Pacificando a jurisprudência daquela Corte, a Corte Especial do Superior Tribunal de Justiça decidiu, nesta semana, em julgamento de agravo em embargos de divergência (EARESP 86.915), que a gratuidade de justiça, uma vez concedida num processo qualquer, não precisa ser renovada nas instâncias superiores, sobretudo para efeitos de interposição de recursos, permanecendo válida e produzindo efeitos até que ocorra o trânsito em julgado da ação.
Pedido de renovação de gratuidade de justiça nas instâncias superiores era realizado na própria peça recursal e não em petição avulsa
A matéria vinha sendo constantemente enfrentada no STJ com o grande número de pedidos de renovação de gratuidade de justiça em sede recursal, cujos requerimentos eram feitos pelas partes na própria peça recursal ao invés de fazê-los em petição avulsa, o que acabava sendo rejeitado pelos ministros do STJ, implicando em deserção dos recursos.
Para resolver tal problemática e na condição de relator do recurso de agravo em embargos de divergência, o ministro Raul Araújo destacou em seu voto que tal exigência configura em afronta ao princípio da legalidade, tendo em vista que se a própria legislação que trata da gratuidade de justiça não faz qualquer menção expressa neste sentido, também não cabe aos intérpretes da norma fazê-los por conta própria, prejudicando o direito de recorrer que assiste às partes.
Segundo o relator “O intérprete não pode restringir onde a lei não restringe, condicionar onde a lei não condiciona ou exigir onde a lei não exige”.
No caso concreto, a gratuidade de justiça havia sido concedida em segunda instância para a parte (recorrente) que, posteriormente, ao rogar pela renovação daquela em sua petição de recurso especial, acabou tendo seu direito reconhecido pelo ministro relator.
A gratuidade de justiça pode ser concedida a qualquer tempo e grau de jurisdição, não havendo momento processual específico para tanto, seja para o autor, réu ou interveniente, salientou o ministro Raul Araújo.

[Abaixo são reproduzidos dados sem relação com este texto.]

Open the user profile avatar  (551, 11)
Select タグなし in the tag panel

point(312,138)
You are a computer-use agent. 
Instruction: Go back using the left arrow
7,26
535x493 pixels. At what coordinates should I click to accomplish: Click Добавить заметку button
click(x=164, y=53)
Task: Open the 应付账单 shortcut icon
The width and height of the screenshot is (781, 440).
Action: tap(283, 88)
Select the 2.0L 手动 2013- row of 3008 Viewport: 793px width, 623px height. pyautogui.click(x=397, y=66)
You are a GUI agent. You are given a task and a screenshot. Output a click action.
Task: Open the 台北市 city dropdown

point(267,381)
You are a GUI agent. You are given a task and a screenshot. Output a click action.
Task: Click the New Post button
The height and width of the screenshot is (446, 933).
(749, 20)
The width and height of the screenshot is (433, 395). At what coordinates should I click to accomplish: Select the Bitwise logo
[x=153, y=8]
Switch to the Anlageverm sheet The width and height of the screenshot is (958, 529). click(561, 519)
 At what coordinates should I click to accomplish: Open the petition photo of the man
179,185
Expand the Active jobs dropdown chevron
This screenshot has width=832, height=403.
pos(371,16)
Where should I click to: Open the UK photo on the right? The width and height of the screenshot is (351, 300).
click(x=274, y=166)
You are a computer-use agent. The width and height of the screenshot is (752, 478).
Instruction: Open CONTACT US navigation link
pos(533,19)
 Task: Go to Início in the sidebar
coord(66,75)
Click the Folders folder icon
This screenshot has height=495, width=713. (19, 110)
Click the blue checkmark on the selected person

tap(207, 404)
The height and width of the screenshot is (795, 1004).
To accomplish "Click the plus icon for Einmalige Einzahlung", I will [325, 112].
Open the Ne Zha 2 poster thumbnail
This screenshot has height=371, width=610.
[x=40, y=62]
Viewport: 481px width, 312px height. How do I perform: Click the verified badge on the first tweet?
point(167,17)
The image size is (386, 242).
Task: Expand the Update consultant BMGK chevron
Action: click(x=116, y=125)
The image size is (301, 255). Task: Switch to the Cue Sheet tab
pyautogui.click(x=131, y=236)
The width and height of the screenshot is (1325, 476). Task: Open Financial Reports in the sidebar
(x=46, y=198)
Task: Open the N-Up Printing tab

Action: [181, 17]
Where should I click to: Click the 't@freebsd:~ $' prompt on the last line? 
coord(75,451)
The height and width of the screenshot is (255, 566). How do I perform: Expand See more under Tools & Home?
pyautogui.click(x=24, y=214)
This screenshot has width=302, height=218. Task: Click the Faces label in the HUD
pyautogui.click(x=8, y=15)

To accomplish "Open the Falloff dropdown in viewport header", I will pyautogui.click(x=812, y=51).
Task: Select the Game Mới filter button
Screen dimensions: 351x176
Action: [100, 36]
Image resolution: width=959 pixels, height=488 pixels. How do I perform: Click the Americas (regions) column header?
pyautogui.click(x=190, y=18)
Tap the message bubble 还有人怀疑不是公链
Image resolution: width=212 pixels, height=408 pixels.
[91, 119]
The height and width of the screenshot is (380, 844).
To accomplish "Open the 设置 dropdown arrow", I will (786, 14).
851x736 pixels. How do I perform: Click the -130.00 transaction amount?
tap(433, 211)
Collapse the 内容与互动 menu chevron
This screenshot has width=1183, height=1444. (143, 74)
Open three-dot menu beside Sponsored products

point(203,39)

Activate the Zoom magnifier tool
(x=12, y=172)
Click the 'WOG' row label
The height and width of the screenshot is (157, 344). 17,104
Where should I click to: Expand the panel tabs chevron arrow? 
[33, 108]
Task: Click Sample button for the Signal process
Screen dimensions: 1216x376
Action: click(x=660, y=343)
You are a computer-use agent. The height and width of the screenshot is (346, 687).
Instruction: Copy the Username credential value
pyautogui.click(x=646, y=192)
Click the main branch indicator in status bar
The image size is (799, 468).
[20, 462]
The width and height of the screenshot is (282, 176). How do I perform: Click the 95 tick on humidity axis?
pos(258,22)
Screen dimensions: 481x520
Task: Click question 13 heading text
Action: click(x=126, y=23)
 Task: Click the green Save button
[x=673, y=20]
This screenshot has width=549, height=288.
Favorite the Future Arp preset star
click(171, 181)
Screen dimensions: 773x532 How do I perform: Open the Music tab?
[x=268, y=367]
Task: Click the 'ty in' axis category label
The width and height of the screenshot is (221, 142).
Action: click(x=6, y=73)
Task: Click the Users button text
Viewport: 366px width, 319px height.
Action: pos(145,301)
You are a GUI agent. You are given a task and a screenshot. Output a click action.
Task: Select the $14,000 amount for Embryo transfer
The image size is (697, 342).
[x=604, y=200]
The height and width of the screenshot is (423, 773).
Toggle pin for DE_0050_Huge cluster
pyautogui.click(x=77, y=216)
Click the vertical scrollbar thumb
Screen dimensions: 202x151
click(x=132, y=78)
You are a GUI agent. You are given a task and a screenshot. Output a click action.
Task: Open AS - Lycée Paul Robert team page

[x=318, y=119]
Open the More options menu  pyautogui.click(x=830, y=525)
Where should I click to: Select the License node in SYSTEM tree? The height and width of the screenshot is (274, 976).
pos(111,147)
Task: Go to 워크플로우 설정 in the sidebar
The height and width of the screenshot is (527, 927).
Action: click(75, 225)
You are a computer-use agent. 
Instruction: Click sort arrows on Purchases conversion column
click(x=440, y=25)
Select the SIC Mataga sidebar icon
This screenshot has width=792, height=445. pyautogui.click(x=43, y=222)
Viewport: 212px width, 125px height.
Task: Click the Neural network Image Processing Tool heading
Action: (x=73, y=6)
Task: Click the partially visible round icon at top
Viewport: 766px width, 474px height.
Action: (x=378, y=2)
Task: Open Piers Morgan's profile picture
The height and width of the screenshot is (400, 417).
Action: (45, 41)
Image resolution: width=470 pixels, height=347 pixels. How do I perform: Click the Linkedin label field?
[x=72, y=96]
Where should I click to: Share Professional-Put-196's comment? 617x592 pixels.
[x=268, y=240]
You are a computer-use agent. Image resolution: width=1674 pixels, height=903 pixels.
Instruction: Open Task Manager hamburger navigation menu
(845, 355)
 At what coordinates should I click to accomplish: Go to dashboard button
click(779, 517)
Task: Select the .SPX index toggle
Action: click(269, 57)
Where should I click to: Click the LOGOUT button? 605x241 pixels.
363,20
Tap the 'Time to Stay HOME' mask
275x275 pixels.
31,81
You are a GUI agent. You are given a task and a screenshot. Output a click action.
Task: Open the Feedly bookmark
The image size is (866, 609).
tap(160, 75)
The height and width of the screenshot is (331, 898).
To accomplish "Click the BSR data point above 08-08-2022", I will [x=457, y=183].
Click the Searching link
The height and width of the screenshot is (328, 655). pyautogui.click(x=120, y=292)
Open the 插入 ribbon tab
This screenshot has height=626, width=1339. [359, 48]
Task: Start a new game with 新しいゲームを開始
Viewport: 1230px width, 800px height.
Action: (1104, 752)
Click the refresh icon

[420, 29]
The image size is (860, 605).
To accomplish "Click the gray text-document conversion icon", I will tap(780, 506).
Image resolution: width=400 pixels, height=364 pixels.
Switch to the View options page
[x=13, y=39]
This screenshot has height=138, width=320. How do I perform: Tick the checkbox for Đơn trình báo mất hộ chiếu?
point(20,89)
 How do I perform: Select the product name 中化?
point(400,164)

Desta forma, o ministro terminou seu voto ressaltando que não existe qualquer impedimento para que a gratuidade de justiça seja apreciada em segunda ou em terceira instância, sendo certo que seu deferimento produzirá efeitos dali em diante (não produz efeitos retroativos) até o término da demanda ou, se for o caso, até que haja decisão que a revogue.